[Entries on locating words and elements]
** begin **

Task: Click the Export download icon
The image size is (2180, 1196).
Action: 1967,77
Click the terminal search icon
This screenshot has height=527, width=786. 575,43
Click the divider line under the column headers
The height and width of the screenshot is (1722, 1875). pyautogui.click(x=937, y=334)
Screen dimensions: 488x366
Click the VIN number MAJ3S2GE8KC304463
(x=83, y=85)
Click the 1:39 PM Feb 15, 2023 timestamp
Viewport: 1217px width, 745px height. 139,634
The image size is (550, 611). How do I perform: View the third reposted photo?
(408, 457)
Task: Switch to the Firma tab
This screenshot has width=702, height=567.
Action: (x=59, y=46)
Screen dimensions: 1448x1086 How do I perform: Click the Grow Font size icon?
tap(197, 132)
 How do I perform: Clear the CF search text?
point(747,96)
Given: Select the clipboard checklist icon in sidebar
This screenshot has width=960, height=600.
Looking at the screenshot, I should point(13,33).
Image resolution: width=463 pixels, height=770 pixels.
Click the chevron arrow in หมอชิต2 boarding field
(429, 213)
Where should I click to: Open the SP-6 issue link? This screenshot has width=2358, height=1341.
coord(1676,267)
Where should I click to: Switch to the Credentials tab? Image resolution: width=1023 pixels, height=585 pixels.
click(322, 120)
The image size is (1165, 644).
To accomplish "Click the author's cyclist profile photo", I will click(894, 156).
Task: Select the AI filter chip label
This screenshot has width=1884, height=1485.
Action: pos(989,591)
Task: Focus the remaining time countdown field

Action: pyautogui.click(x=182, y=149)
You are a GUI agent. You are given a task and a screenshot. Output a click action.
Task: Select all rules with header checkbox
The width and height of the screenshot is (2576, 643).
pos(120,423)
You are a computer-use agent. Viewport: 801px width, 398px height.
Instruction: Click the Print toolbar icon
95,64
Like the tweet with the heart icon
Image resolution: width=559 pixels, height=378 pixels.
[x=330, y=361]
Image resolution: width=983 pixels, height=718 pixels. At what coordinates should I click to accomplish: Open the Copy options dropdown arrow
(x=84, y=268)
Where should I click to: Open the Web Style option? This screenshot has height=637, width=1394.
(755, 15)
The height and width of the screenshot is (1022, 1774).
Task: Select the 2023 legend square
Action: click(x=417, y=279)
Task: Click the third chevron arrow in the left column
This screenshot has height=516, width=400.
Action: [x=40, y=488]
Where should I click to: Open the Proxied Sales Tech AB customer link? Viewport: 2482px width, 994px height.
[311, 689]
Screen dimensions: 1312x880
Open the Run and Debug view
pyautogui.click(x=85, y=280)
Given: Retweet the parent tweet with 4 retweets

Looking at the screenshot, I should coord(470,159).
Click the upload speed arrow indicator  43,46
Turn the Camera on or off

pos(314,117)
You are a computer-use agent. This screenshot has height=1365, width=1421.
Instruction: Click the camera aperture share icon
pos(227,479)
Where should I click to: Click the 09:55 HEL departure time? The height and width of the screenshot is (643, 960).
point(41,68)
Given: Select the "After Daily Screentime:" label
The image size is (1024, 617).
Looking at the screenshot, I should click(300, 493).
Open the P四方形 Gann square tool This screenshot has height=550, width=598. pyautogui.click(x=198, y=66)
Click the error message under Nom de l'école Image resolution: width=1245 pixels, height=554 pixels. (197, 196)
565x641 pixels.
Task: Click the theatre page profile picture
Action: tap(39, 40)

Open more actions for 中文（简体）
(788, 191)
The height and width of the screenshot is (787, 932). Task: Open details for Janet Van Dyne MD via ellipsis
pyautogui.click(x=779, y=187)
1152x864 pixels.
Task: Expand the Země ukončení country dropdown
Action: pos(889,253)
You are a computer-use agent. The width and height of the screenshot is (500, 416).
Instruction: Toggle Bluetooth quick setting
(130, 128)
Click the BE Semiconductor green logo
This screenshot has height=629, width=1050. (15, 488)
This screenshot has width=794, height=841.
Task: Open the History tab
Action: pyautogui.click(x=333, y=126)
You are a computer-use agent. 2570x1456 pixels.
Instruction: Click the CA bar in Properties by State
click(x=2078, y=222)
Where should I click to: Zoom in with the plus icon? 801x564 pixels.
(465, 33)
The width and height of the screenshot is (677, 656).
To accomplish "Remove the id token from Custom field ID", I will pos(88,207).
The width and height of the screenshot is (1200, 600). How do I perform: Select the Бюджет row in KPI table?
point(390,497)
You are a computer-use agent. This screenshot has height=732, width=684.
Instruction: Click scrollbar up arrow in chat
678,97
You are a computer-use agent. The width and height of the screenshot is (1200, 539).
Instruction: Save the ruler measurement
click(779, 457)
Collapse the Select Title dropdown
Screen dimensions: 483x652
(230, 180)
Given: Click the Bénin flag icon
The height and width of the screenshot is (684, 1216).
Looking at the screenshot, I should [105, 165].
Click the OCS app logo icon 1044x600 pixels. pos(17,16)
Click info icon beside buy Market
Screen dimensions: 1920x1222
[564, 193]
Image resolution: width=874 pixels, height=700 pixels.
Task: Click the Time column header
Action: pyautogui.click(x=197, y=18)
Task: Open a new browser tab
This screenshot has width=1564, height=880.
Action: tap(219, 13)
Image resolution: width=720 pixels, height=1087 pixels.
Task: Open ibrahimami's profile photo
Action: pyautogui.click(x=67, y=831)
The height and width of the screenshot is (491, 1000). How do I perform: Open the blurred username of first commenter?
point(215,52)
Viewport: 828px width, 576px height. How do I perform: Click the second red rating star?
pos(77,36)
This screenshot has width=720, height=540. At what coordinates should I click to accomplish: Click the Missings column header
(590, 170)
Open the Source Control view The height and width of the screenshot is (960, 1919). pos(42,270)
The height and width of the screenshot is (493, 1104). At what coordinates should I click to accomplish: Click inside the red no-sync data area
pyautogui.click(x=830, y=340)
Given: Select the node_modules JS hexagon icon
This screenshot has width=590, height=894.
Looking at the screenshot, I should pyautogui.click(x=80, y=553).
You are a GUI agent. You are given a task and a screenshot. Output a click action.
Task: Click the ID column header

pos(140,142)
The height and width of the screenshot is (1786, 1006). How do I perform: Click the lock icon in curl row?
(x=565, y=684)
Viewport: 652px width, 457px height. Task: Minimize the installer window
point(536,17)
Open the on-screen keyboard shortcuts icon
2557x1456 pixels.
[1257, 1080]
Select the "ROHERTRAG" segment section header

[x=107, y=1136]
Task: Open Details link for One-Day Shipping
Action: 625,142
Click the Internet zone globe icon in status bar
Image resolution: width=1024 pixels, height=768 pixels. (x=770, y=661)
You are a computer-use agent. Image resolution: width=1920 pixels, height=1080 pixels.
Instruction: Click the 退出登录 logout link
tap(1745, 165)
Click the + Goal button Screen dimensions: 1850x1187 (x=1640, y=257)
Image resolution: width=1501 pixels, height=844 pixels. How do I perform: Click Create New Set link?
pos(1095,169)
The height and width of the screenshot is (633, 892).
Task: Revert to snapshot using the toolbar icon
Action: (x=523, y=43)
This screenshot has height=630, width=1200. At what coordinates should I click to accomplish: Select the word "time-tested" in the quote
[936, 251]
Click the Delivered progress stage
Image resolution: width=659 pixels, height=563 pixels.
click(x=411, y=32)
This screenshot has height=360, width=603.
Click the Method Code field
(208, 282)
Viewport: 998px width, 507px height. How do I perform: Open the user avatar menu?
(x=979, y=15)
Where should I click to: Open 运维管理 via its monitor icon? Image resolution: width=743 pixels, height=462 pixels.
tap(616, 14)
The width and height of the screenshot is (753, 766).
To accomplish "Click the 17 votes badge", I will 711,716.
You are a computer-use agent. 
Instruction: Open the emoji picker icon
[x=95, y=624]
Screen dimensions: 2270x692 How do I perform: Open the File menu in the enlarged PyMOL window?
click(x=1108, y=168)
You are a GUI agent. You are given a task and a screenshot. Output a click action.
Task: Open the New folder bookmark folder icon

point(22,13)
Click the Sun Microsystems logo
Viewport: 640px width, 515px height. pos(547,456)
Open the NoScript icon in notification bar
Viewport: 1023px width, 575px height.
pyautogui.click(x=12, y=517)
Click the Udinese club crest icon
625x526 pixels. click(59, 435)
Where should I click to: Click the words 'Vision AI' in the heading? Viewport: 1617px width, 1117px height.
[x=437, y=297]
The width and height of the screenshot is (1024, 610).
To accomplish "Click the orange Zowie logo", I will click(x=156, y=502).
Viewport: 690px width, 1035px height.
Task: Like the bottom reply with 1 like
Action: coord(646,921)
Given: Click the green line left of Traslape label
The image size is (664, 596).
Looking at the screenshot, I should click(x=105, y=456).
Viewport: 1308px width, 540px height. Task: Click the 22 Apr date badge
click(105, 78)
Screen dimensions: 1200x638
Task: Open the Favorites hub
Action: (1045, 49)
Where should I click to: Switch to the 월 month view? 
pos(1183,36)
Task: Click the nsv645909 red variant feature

** end **

■ Short task:
Starting at the line with "Viewport: 998px width, 507px" and ending at the line with "I will 711,716.", rewrite those lines of the material, replacing "user avatar menu" with "account menu" and leaving all else unchanged.

■ Expected output:
Viewport: 998px width, 507px height. How do I perform: Open the account menu?
(x=979, y=15)
Where should I click to: Open 运维管理 via its monitor icon? Image resolution: width=743 pixels, height=462 pixels.
tap(616, 14)
The width and height of the screenshot is (753, 766).
To accomplish "Click the 17 votes badge", I will 711,716.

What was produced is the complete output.